4.1. Limitations and Challenges
There were several limitations noted as part of this study. First, while our data allowed us to easily track the completion of DMR, there was no mechanism by which we could ensure the accuracy or appropriateness of the DMR. Over the course of the study period, there were no known reports or feedback about inaccuracy by either community care providers or pharmacists, but this is an important area that we were unable to assess.
Additionally, due to personnel changes in the Surgical and Quality and Performance Departments of our institution, we were unable to continue data analysis beyond June 2023. While we achieved excellent improvement over the study period, we were unable to assess the sustainability of this improvement.
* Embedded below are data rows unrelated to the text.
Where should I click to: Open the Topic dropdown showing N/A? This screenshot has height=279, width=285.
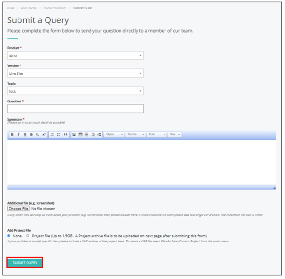(75, 91)
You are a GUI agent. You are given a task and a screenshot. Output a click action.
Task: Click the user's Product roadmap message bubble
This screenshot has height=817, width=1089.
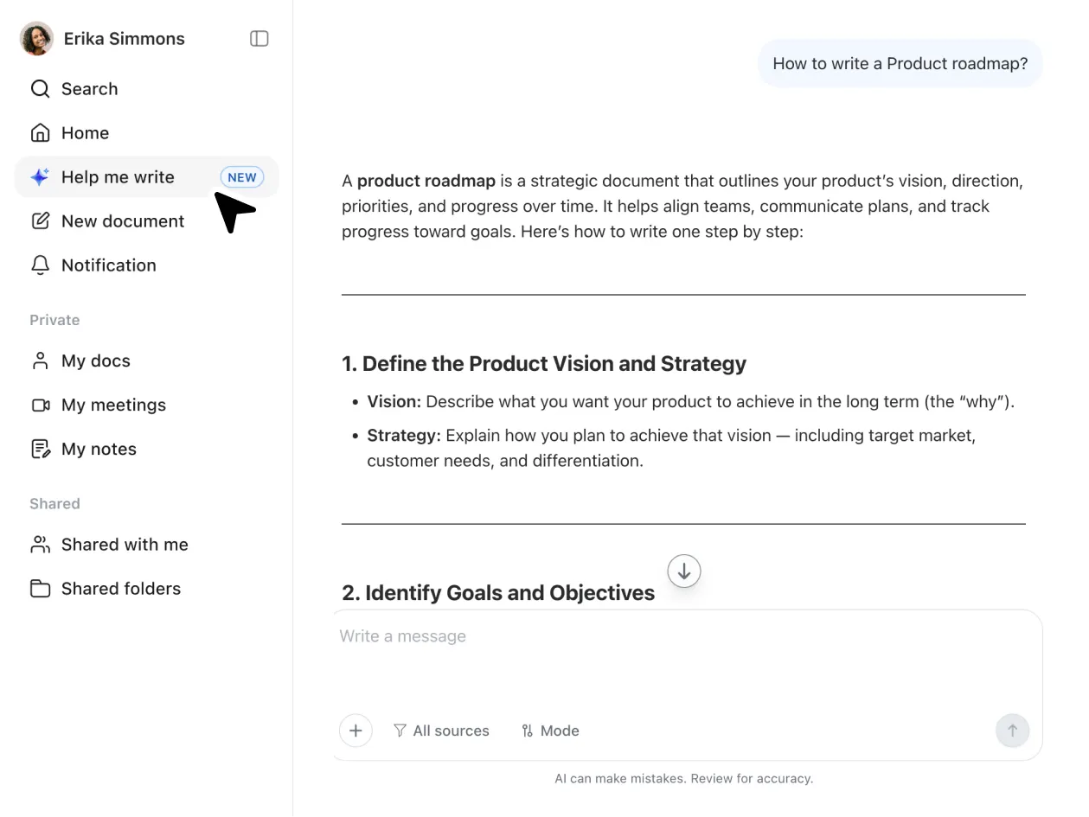point(900,64)
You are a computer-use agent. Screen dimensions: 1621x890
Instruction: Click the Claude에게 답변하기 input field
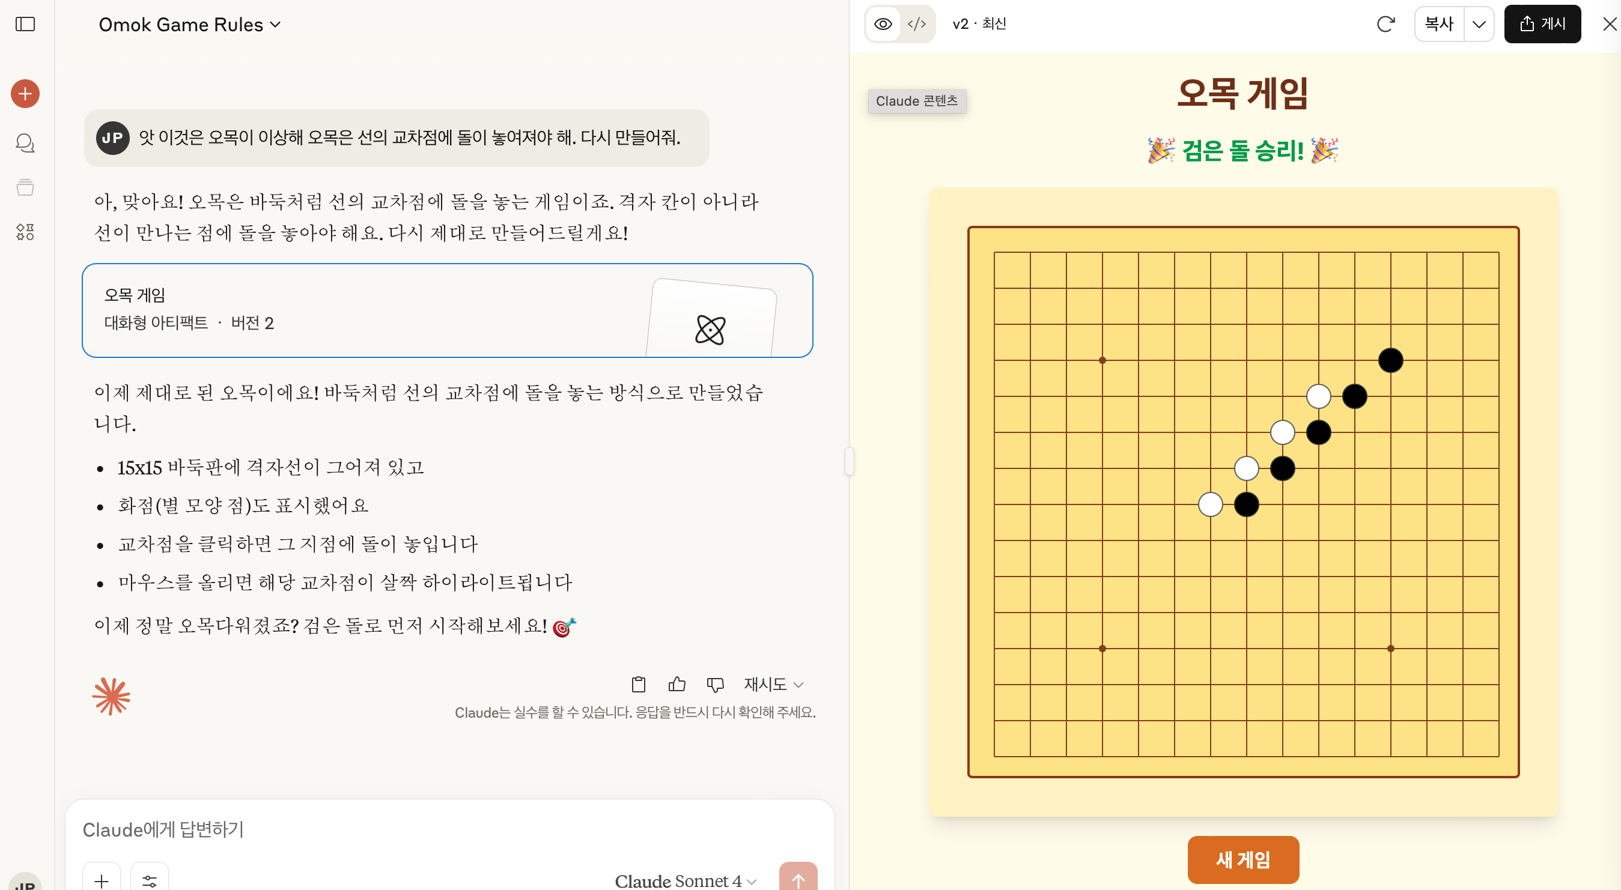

Finally, these improvements are specific to the local context. These were implemented in a single, large orthopaedic surgical division of an academic teaching hospital, and strategies that led to improvement within our institution are not necessarily generalizable. While some of the themes of this project, including the importance of stakeholder engagement, addressing ‘pain points’, and the value of audit and feedback, are highly relevant to similar initiatives at other institutions, specific interventions must be tailored to and tested within the local environment and context.
CONCLUSION
In conclusion, a dedicated quality improvement project can successfully improve completion rates of discharge medication reconciliation in a high-volume, tertiary-care orthopaedic surgery division. In our study, critical drivers of success included broad stakeholder engagement and buy-in, simplification of workflow, and an audit and feedback system to deliver timely results and foster collegial internal competition. Thus, these strategies can be utilized to achieve success in similar quality improvement initiatives in different clinical settings.
AUTHORS’ CONTRIBUTIONS
It is hereby acknowledged that all authors have accepted responsibility for the manuscript's content and consented to its submission. They have meticulously reviewed all results and unanimously approved the final version of the manuscript.
ETHICS APPROVAL AND CONSENT TO PARTICIPATE
Ethics exemption was received by the Research Ethics Board at Western University (London, Canada).
AVAILABILITY OF DATA AND MATERIALS
The data and supportive information are available within the article.
ACKNOWLEDGEMENTS
The authors would like to acknowledge Dr. Julie Strychowsky and Dr. Louise Moist for guiding these improvement efforts and the quality and performance team at London Health Sciences Centre for providing timely and accurate data. Most importantly, Western University’s Orthopaedic Surgery Residents were instrumental in the success of this project, and their engagement and dedication to patient care was the driving force in the success of this initiative.